Гром повторился, на сей раз еще ближе и сильнее. Рейчел крепко — почти до боли — стиснула его руку. Он не сказал ничего, потому что оглушительный стук сердца делал речь попросту невозможной.
Какое-то время гроза бесчинствовала в Фаунт-Ройале, словно вконец распоясавшийся молодой буян, а затем начала удаляться к океану, по ходу превращаясь в дряхлеющего ворчливого старца. Руки двух узников оставались сцепленными, даже когда сон повел каждого из них своей дорогой. Один раз Мэтью проснулся, вслушиваясь в безмолвную тьму. Сознание его еще не совсем прояснилось, и потому он не был уверен, действительно ли в этой тишине раздался сдавленный всхлип.
Был этот звук реальным или нет, но он не повторился. Он сжал руку Рейчел. Та ответила на пожатие.
И все.
Глава двадцатая
Мэтью пробудился до первых петухов и обнаружил, что все еще держит за руку Рейчел. Когда он осторожно попытался высвободить свои пальцы, Рейчел открыла глаза и села. В сером полумраке были видны застрявшие в ее волосах соломинки.

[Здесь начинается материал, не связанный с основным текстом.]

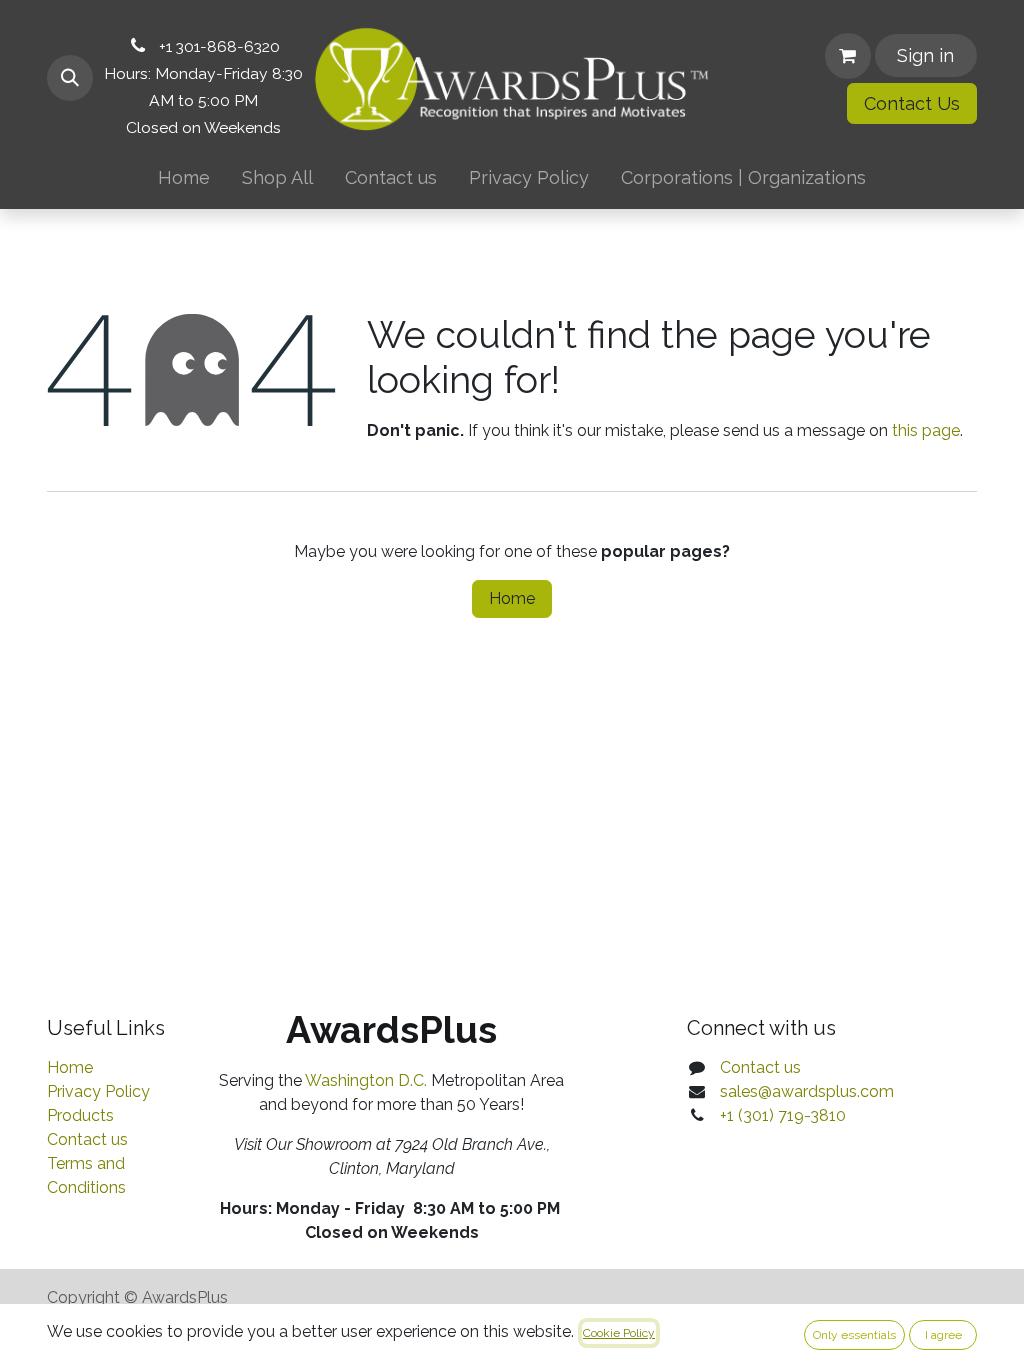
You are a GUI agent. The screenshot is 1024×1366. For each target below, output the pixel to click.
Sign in (925, 55)
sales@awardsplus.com (807, 1091)
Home (512, 598)
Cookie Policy (619, 1333)
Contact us (87, 1139)
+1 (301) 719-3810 (783, 1115)
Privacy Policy (98, 1091)
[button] (70, 78)
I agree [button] (943, 1335)
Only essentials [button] (854, 1335)
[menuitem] (184, 177)
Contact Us (912, 103)
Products (80, 1115)
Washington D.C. (366, 1080)
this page (926, 430)
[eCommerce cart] (848, 56)
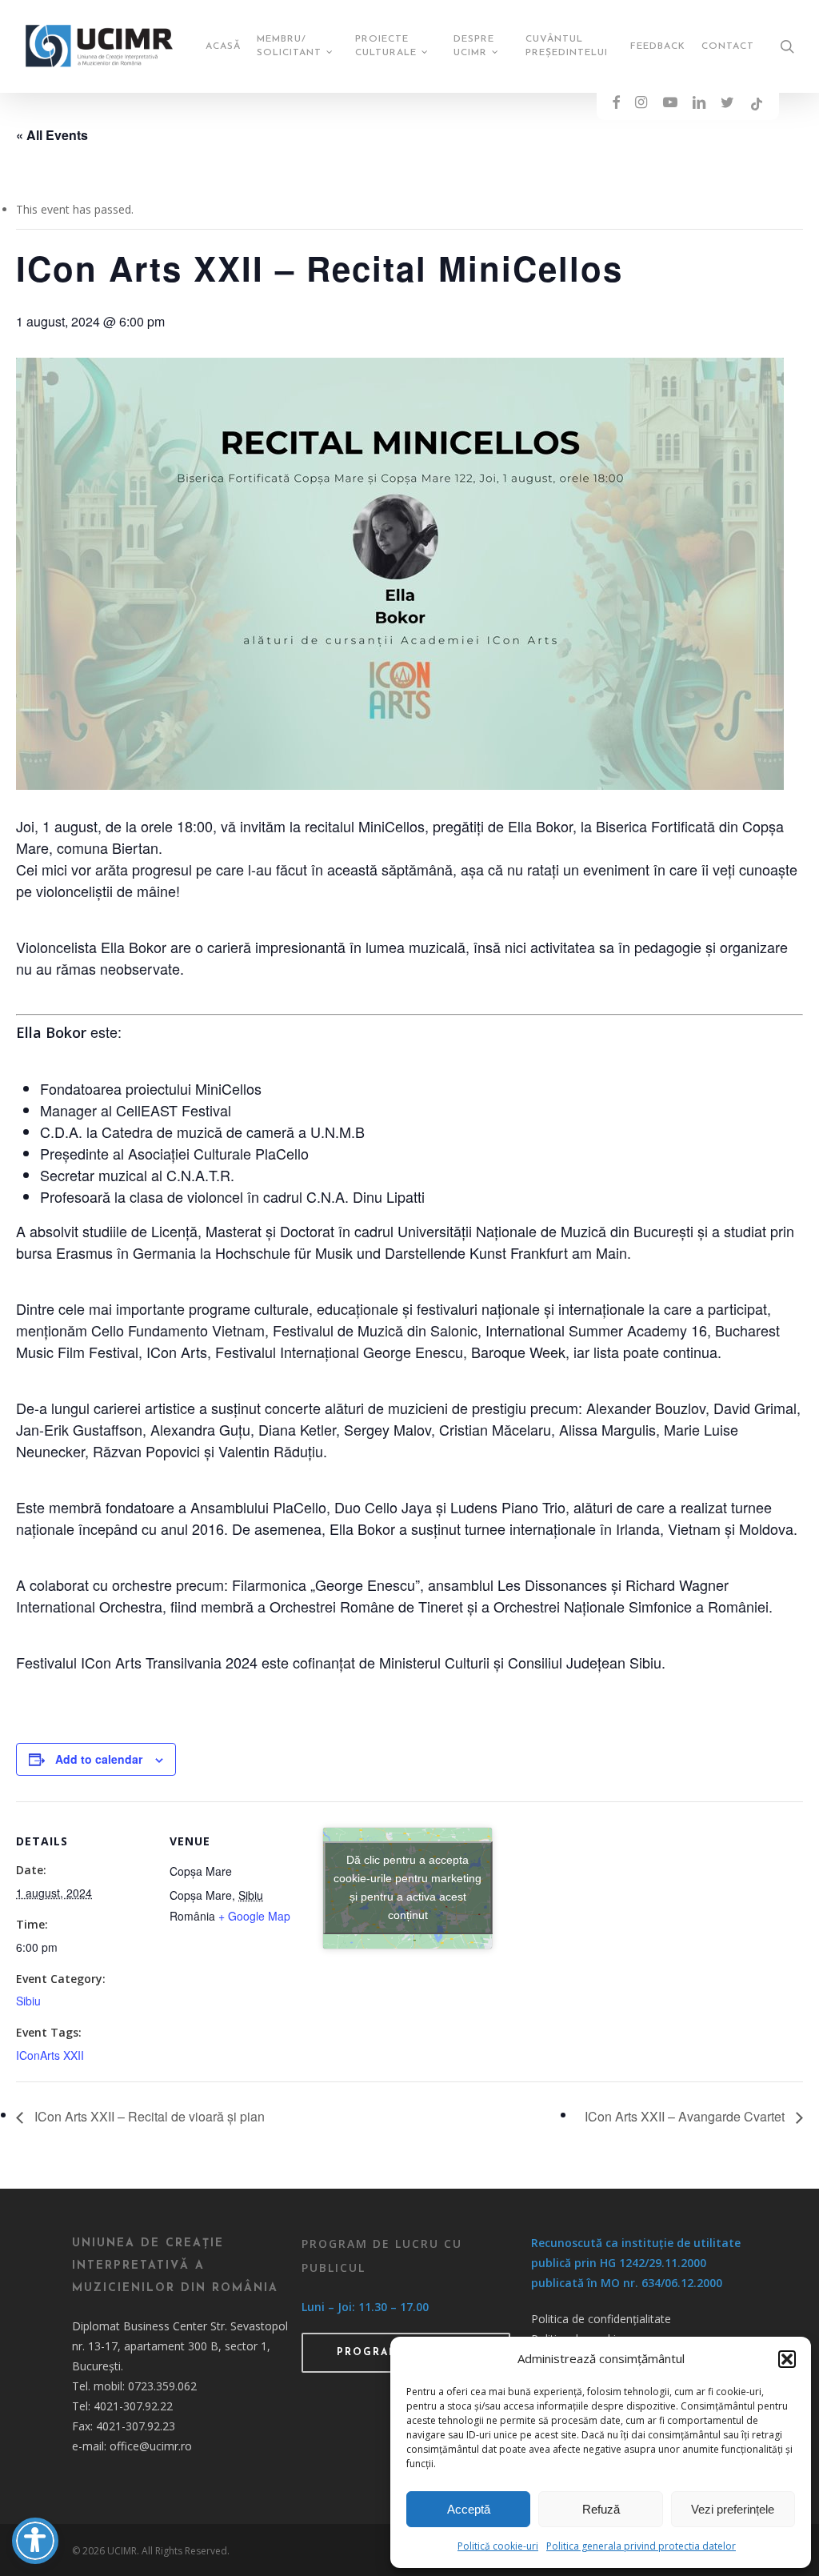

Настало утро двух очень разных благословений: сперва «благословив» плетьми, его затем благословят свободой. Рейчел, не сказав ни слова, удалилась вглубь своей камеры для иллюзорного уединения с помойным ведром. Мэтью также отошел от разделявшей их решетки, сполоснул лицо холодной водой, а потом справил нужду в свое ведро. Если в первый день заключения его ужасала сама мысль о подобных вещах, то теперь это уже воспринималось как рутинный ритуал, с которым надо как можно быстрее покончить.
Он съел кусок черствого хлеба, сохраненный с вечера, а затем сел на скамью и, опустив голову, стал дожидаться звука открываемой двери.
Долго ждать не пришлось. Вскоре в тюрьму вошел Ганнибал Грин с фонарем в руке. За ним следовал судья в застегнутой куртке и с шарфом на шее, распространяя резкий запах медикаментов. Теперь его лицо было скорее молочно-белым, чем серым, а под распухшими глазами залегли темно-фиолетовые круги. Нездоровый вид Вудворда и его медленная, нетвердая поступь встревожили Мэтью даже больше, чем перспектива порки.
— Пора, — сказал Грин, отпирая камеру Мэтью. — На выход.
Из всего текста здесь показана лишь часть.